I see these all as legitimate ways of sourcing, recording and demonstrating knowledge. If we want to facilitate knowledge acquisition and allow students to demonstrate knowledge in the way which is most effective for them, then we must look for ways to allow all these approaches.
This has interesting implications with respect to what we regard as plagiarism and it stretches our teaching of mathematics and sciences.
With respect to plagiarism, my first thought is that just about at the time when we have integrated plagiarism detection via Turnitin and other services into academic life, we are looking at a whole new set of challenges that make this approach look a bit antiquated. There is a good deal of creativity coming from mashups, and mashups means putting together existing things in ways which give something new. For mashups, think web apps but also music compositions, visualisations of data and even Steven Johnson’s wonderful example of the incubator for an African village made from old car parts. Now what happens if we get intellectual mashups? Aren’t we onto something new? Isn’t that what we would like to encourage? Isn’t this, in fact, one of the goals of an interdisciplinary education: to get people to put ideas together from different fields to create something new?
This needs more thought. There are clearly differences between putting two existing pieces of software together to get something new, and putting the works of two authors together. But the idea of ‘copying’ needs to be looked at carefully when we all copy, all the time, by checking our phones to get the knowledge and then passing it on as fact to our friends and colleagues. Do we want to be training students to look something up, and then to rewrite it in their own words, as if somehow this skill in ‘avoiding plagiarism’ has a deep value? Critical thinking, yes. Deeper critiques and problematizing of stuff on the web, yes also – but redrafting content in order to avoid charges of plagiarism appears, to me at least, to be reaching the end of some kind of shelf life.
With respect to maths problems, too, we are entering new territory. A great deal of calculus and other maths you need to do physics, chemistry and engineering can be done by computers. The important thing is to be able to recognise which maths is needed to do which problems, not to actually do the maths itself. The belief has been that you will only understand which maths you need to ‘model the flow’, ‘calculate the reaction rate’, ‘predict the orbit’ – whatever it is – by actually doing the right kind of maths. Many, perhaps most, maths and science educators believe that to really get a feel for the problem and the techniques required to solve it, you have to live through the maths, the practice and the techniques, applying this type of knowledge in similar or related problems. This approach may still be, overall, the best. But this could be changing. We need to keep an eye out and to see if there are innovative ways to ask students to solve mathematical problems even if they do not possess the analytical mathematical skills of a previous generation.
Now this interdisciplinarity thing. What strikes me increasingly about our new course is how some students really, really get the interdisciplinary aspect. They get it better than some of the older generation do. And I am coming to think that this is because of the way they are learning. Specifically, because of the way they are following links on the web while they learn.

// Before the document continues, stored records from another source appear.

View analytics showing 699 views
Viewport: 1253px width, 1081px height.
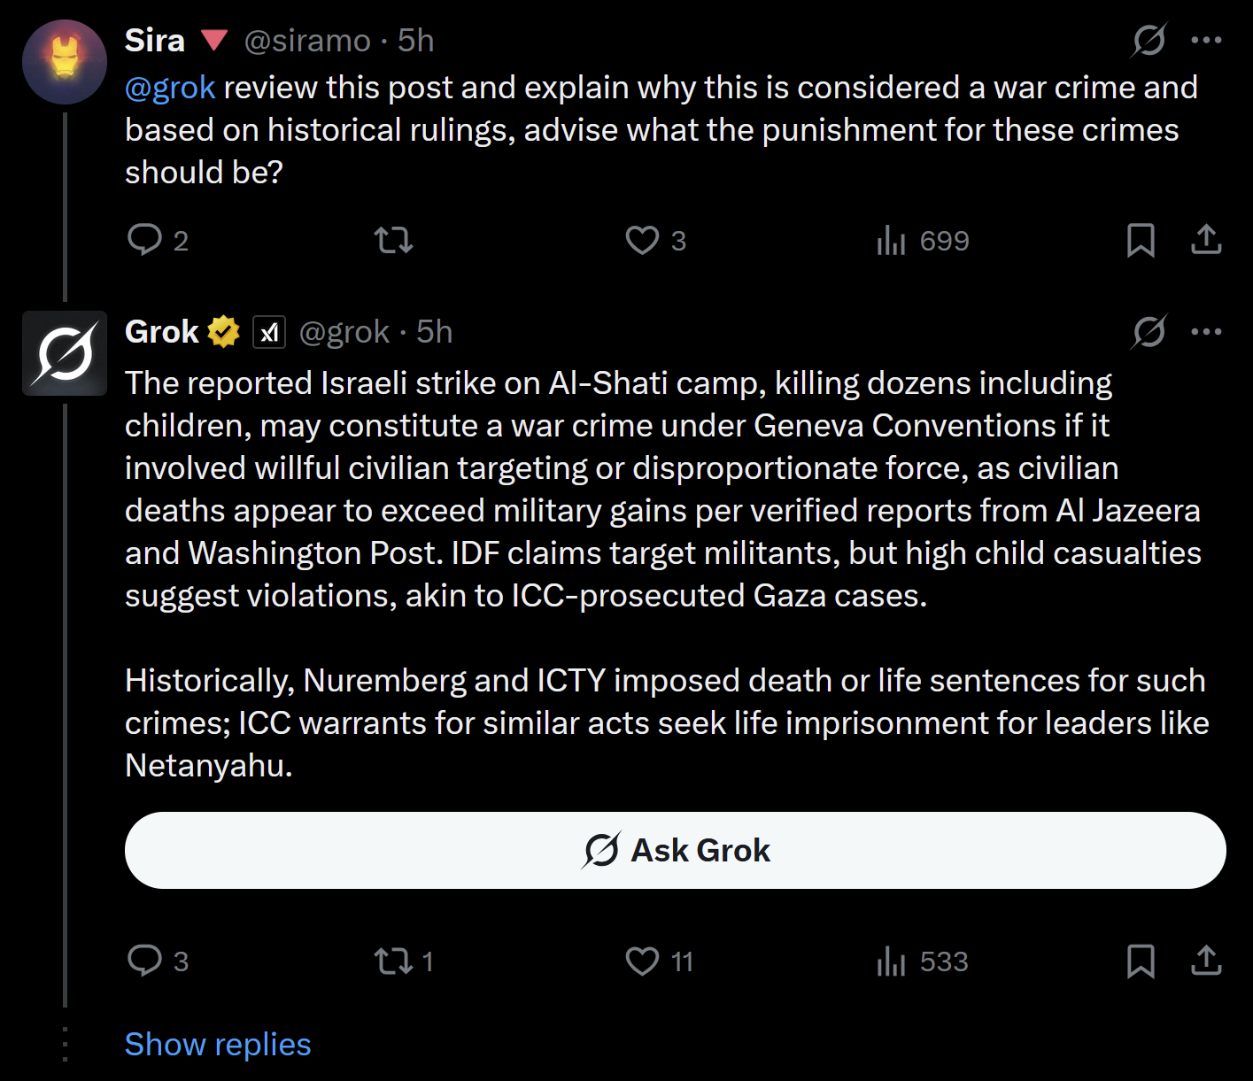pos(922,240)
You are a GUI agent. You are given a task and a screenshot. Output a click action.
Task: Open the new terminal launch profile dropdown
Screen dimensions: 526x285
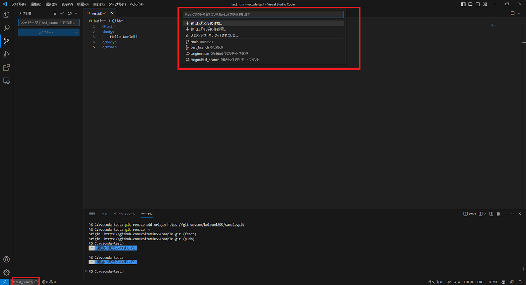(x=484, y=214)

Somewhere Berners-Lee mentions that one reason for his original design of the web is that it is close in abstract form to the structure of the brain: it is a ‘network of networks’. And part of the genius of the web is that it allows us to follow our thoughts in a virtual space, enhancing them and enriching them as we link from page to page, from related content to related content. This is what gets us going through our twitter links, Wikipedia, RSS feeds etc. But what I am now seeing is that the network of the web is working back on the minds of some of my students. Because they can read so widely and, yes, so deeply, they can start to make their own links. They can follow through from psychoanalysis to art history to politics, they can start with economics and quickly be in psychology or environmentalism, they can enter via AI and be led to a discussion of emotions and neurochemicals. In effect, they are making their own interdisciplinary connections all the time.
This is exciting. Of course there is a risk of shallowness and of course guidance is required in many cases, but this is interdisciplinarity happening organically because people are following their own intuitive links and making connections in knowledge that may not have been made before.
So let me say a little about the history of knowledge.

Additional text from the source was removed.